ASTM F750-20

4.1 This practice is intended to help assess the biocompatibility of materials used in medical devices. It is an acute toxicological test designed to detect the presence of injurious leachable substances.

4.2 This practice may not be appropriate for all types of implant applications. The user is cautioned to consider the appropriateness of the method in view of the materials being tested, their potential applications, and the recommendations contained in Practice F748.

4.3 The only limitation applicable is the extract preparation. Refer to Sections 4.3 and 4.4 of Practice F619 for a description of this limitation.

1.1 This practice covers a nonspecific, acute toxicity test used for detecting leachables from materials used in medical devices.

1.2 The liquids injected into the mouse are those obtained by Practice F619 where the extraction vehicles are saline, vegetable oil, or other liquids simulating human body fluids.

1.3 Two procedures are outlined: Method A for intravenous injection and Method B for intraperitoneal injection.

1.4 This practice is one of several developed for the assessment of the biocompatibility of materials. Practice F748 may provide guidance for the selection of appropriate methods for testing materials for a specific application.
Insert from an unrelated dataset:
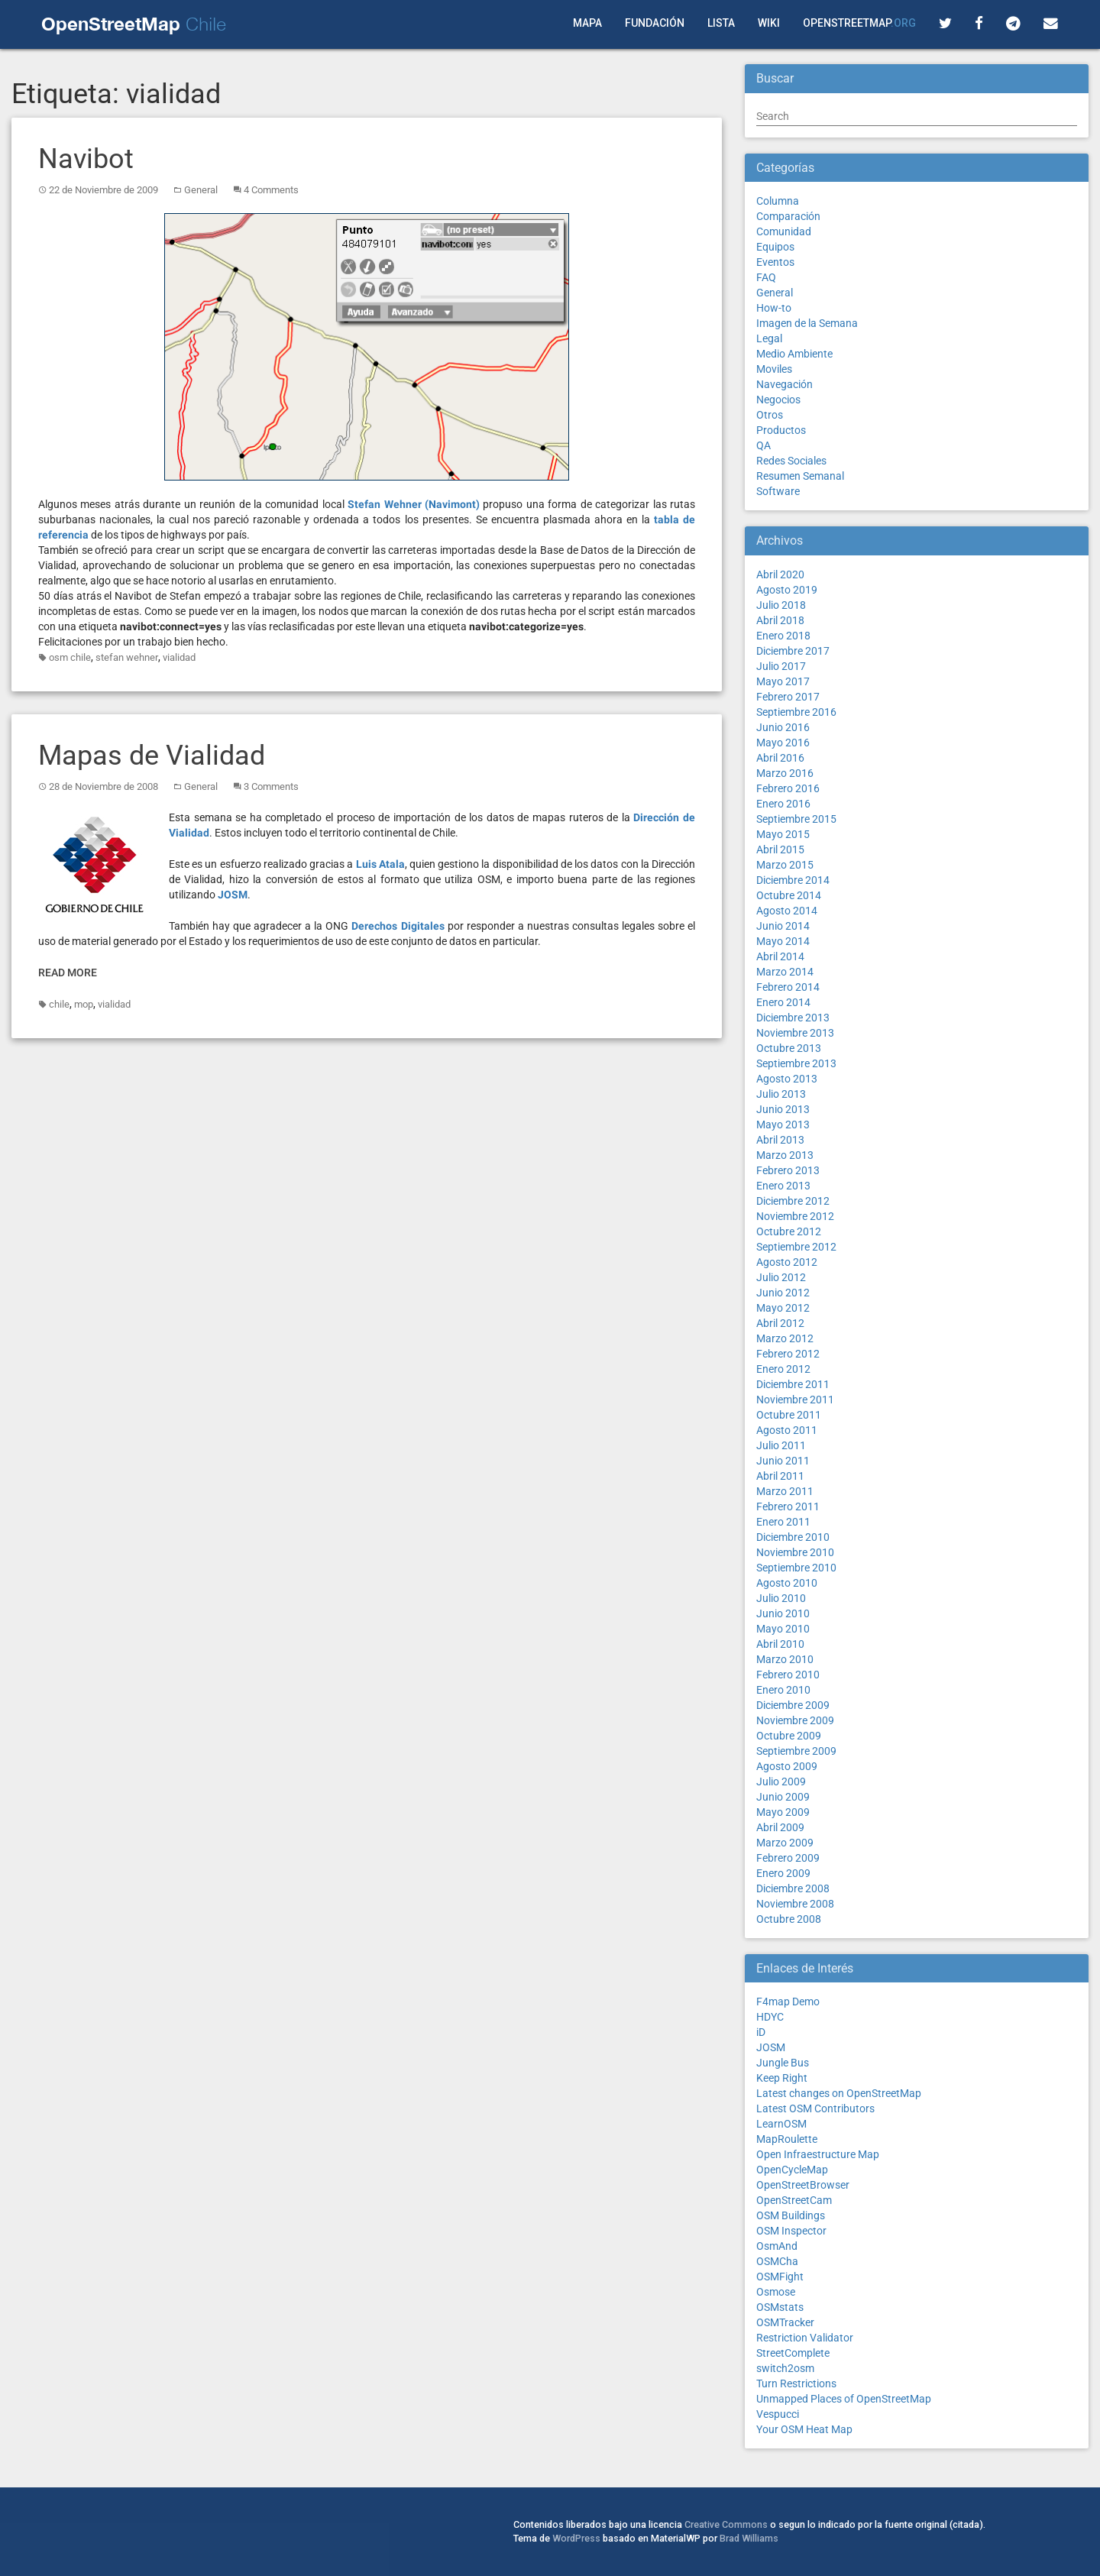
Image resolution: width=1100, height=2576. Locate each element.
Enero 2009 (783, 1873)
1.5 The values stated in SI units are to be regarded as standard. No other units of measurement are included in this standard.

1.6 This standard does not purport to address all of the safety concerns, if any, associated with its use. It is the responsibility of the user of this standard to establish appropriate safety, health, and environmental practices and determine the applicability of regulatory limitations prior to use.

1.7 This international standard was developed in accordance with internationally recognized principles on standardization established in the Decision on Principles for the Development of International Standards, Guides and Recommendations issued by the World Trade Organization Technical Barriers to Trade (TBT) Committee.